Bab Enam: Perburuan Mayat Hidup
Berbagai peralatan makan melayang dan berputar di udara, kadang membentuk barisan seperti naga, kadang menyerupai burung, berubah-ubah tanpa bisa ditebak. Setelah beberapa saat, peralatan makan itu pun jatuh, lalu satu per satu tertata rapi di atas meja.
“Ini…”
Zhou Ting dan Paman Yun kini menatap Xiao Feng dengan mata terbelalak, ekspresi mereka seolah-olah baru menyaksikan sesuatu yang mustahil.
“Bagaimana mungkin?”
Zhou Ting menutupi mulutnya, ingin berkata bahwa ini tidak masuk akal, tapi kemudian ia sadar, dibandingkan dengan zombie di luar sana, hal ini bukanlah sesuatu yang terlalu mengejutkan. Perlahan ia mulai merasa hal ini bukan sesuatu yang luar biasa lagi.
Xiao Feng tidak banyak menjelaskan, ia memeriksa ponselnya dan melihat bahwa waktu masih pagi, tidak perlu terburu-buru. Di akhir zaman, waktu adalah hal yang paling melimpah sekaligus paling berharga.
“Hari ini, sebaiknya semua beristirahat di dalam rumah.”
Xiao Feng memandang keluar jendela, zombie pincang yang tadi telah selesai memakan mayat dan kini berkeliaran tanpa tujuan di halaman rumput. Mulutnya berlumuran darah dan matanya yang memutih membuat siapa pun merasa jijik.
“Istirahat? Kau masih bisa tenang untuk beristirahat?” Jin Yaoyu terkejut melihat Xiao Feng, ekspresinya seolah-olah menyaksikan sesuatu yang luar biasa.
“Mengapa tidak? Nyalakan televisi, lihat berita, pahami situasi saat ini. Oh, Yaoyu, malam ini aku akan membicarakan tentang masalahmu.” Xiao Feng tersenyum tenang. Saat ini baru awal kiamat, makhluk-makhluk mutan belum sepenuhnya berubah, jadi tak perlu cemas. Namun, seminggu lagi mungkin akan ada seekor tikus yang mampu menggulingkan sebuah tank.

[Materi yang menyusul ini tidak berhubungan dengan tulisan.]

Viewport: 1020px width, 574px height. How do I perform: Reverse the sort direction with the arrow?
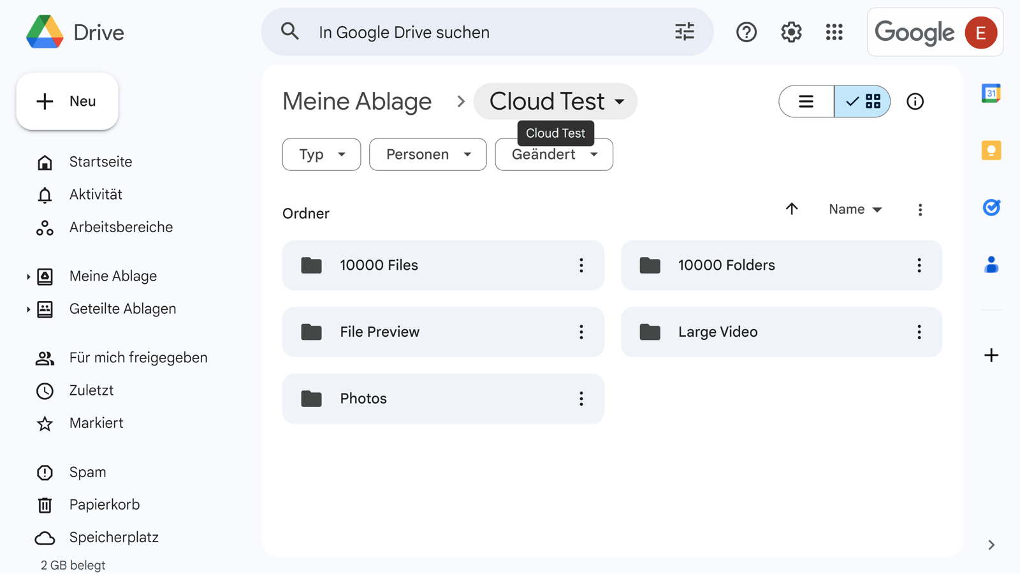click(x=792, y=209)
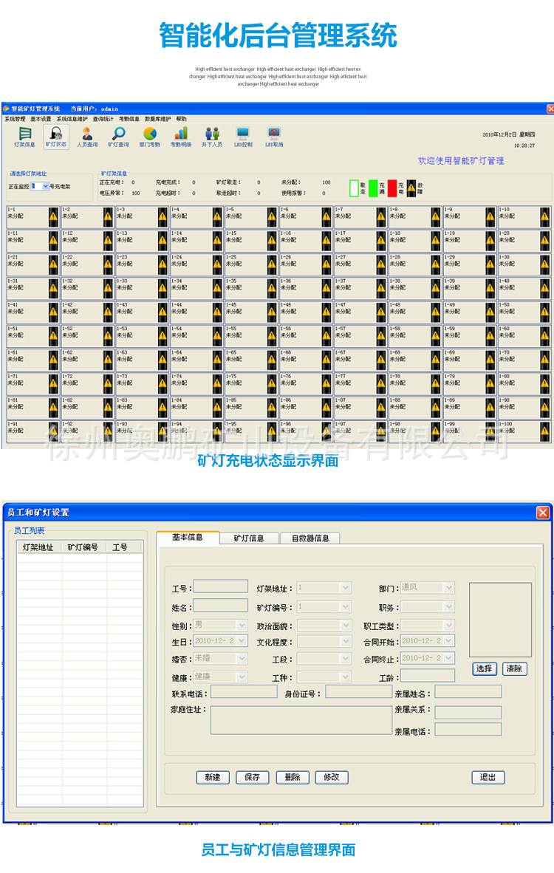Screen dimensions: 554x873
Task: Open the 部门考勤 pie chart icon
Action: (x=149, y=135)
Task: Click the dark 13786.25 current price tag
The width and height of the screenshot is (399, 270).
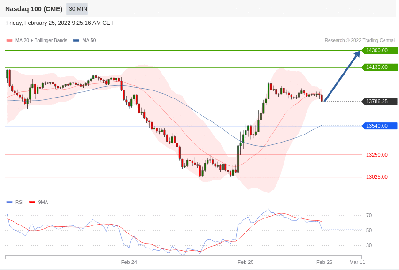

Jin Yaoyu terdiam, lalu ia teringat informasi aneh yang muncul di benaknya pagi tadi. Awalnya ia berniat mengabaikannya, namun setelah Xiao Feng menyebutkan hal itu, ingatan itu kembali muncul.
Xiao Feng meneliti semua orang, Paman Yun tampak tenang, sedangkan Zhou Ting wajahnya penuh kecemasan. Jin Yaoyu tampak biasa saja, namun sudut matanya menunjukkan kesedihan yang tak bisa ia sembunyikan. Paman Yun tenang karena ia tak punya beban, satu-satunya yang ia pedulikan kini ada di depannya. Zhou Ting gelisah karena ia masih memiliki orang tua dan kekasih yang sangat ia cintai, terjebak di sini membuat hatinya cemas. Jin Yaoyu semalam mengetahui kedua orang tuanya telah menjadi zombie, meski kini sudah tenang, mustahil ia bisa melupakan luka hati itu dalam sehari.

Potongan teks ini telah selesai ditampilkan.